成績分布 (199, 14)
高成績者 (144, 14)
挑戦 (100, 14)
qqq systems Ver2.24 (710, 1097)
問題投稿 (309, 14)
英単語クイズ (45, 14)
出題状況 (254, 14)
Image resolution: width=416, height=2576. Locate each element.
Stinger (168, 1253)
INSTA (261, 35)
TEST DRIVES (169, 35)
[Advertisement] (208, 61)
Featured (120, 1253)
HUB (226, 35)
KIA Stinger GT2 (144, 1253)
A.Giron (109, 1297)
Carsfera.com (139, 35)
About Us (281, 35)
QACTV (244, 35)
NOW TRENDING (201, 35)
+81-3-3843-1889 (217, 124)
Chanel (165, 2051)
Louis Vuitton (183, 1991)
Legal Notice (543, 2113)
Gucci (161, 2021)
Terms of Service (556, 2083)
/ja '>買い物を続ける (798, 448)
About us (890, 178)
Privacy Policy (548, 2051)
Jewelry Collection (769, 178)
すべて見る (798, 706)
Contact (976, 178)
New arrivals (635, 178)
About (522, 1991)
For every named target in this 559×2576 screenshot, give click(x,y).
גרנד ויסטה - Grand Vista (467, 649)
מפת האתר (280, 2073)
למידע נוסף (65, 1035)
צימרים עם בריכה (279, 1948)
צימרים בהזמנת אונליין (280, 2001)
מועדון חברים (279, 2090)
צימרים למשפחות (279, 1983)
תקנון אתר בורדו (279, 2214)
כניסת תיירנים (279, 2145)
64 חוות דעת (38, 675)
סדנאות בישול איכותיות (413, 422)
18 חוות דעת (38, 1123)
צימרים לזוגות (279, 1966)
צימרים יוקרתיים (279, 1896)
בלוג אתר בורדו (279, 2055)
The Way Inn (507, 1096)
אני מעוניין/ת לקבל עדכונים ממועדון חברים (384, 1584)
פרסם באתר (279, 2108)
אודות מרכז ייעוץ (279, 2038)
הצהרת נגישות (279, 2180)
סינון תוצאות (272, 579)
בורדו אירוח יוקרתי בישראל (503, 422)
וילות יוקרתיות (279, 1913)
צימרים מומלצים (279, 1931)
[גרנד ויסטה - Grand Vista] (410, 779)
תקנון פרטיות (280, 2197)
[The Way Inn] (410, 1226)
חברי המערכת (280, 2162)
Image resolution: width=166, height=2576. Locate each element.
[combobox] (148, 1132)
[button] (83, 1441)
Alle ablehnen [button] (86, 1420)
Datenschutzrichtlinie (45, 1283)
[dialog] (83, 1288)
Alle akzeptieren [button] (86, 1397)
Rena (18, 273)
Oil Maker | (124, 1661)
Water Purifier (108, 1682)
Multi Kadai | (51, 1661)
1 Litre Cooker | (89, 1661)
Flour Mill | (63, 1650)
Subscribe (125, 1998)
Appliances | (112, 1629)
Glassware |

§ Problem requirements: Lines above that contain the string "חברים" make up the answer.

§ Exercise response:
מועדון חברים (279, 2090)
אני מעוניין/ת לקבל עדכונים ממועדון חברים (384, 1584)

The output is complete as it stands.